“怎麽回事?”張平安皺眉。
“張兄,趙兄,錢兄,你們在這裏等着,我去看看”,屬官說完自己提起衣擺,小跑着帶人去前面人堆裏打聽去了。
沒等屬官回來,突然又傳來“砰”一聲爐火倒地的聲音,猩紅的炭火滾落一地,人群立馬尖叫着四散開。
張平安這才看清,出事的原來正是他們剛剛吃過東西的那家。
原本看起來老實巴交的中年攤主此時看起來一臉兇狠,手裏拿着切肉的小彎刀揮舞着。
那婦人和兩個大些的兒子也一臉凝重的站在旁邊,手上也拿着刀子,眼角俱都帶着狠勁兒。
另一名最小的小童則被祖父攬在懷裏,老頭雖然老了,卻不弱勢,拿着手裏的火鉗當武器。
隻聽中年攤主對着幾個同樣戴着圍裙的中年漢子道:“攤位費我每個月都有交,做生意攬客我也是規規矩矩來,你們自己做不過我,來找茬砸我攤子是什麽道理?”
“誰不是祖上八輩就在西安城讨生活了,我祖上還出關去過大漠,去過波斯哩,招呼一聲族裏也是幾十條漢子,誰怕誰,做生意就是各憑本事,哼!有本事衙門見!”
“看起來是同行之間的生意糾紛啊”,錢傑聽後說道。
屬官這時打聽完情況帶着人又小跑回來,印證了錢傑的話,“我打聽過了,是旁邊幾個攤子眼紅他家剛才做了我們那單大生意,非強詞奪理說我們本來是要去他們那兒的,其實說白了,就是找茬,估計平日就有積怨了,不過你們也不用擔心,在這條街上做生意的就沒有太軟蛋的,打一打罵一罵也就好了,不是什麽大事。”
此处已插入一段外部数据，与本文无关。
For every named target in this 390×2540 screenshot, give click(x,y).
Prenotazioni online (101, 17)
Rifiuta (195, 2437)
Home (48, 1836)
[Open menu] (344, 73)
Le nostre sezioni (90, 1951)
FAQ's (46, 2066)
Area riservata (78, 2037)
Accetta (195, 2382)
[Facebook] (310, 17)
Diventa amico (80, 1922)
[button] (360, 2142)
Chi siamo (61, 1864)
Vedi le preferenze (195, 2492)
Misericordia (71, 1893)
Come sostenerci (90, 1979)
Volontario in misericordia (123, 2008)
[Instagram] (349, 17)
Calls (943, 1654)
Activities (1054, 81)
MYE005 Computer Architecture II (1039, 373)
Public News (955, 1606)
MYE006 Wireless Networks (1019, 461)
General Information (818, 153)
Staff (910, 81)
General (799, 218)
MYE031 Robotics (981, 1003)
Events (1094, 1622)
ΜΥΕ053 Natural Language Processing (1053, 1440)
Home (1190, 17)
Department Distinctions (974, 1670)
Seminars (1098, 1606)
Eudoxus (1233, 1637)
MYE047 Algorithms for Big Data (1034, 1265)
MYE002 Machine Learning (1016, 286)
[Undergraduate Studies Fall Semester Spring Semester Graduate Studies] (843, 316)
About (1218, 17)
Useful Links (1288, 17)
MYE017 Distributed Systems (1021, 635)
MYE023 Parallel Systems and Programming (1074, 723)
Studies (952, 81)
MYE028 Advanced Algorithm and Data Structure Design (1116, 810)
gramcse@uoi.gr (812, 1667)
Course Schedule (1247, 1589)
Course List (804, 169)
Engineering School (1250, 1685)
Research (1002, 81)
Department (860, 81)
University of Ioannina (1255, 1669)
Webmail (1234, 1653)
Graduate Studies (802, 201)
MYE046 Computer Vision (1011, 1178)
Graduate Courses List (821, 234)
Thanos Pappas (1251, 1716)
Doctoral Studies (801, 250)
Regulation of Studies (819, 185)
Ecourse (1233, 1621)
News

語氣随意的就好像隻是喝杯水那麽簡單,看來是沒少見過。
張平安想了想沉吟道:“爐子都掀了,都是炭火,冬日裏萬一走水了可怎麽辦,咱們既然看到了,還是幫一幫,你讓随從拿你的令牌過去找市令過來解決一下吧!”
“對了,不許趁火打劫,小攤小販不容易!”
“嗳嗳,好,下官…我也正有此打算”,屬官連忙道。
心裏不由暗怪幾人早不鬧事晚不鬧事,偏挑這個時候,真是出相了!
這市令半天都沒看過來,看來工作也不盡心,回頭也是要好生敲打一番。
屬官邊吩咐人去找市令邊想到。
錢傑比較了解張平安,一看他沉思的樣子,便問道:“怎麽?有什麽問題嗎?”
“我在想,我們去瓜州的向導可能有合适的人選了”,張平安溫聲回道。
“嗯,也好,雖然曹知府已經說好了會派好的向導送我們過去的,但是冬日天寒地凍的,搞不好什麽時候就會下雪,到時大雪封路很麻煩,多找幾個當地的人跟着總沒壞處”,錢傑點了點頭說道。
最重要的是,有幾個自己人跟着更放心,他們這樣的人是不習慣将所有的身家性命隻交托與不熟悉的一人的。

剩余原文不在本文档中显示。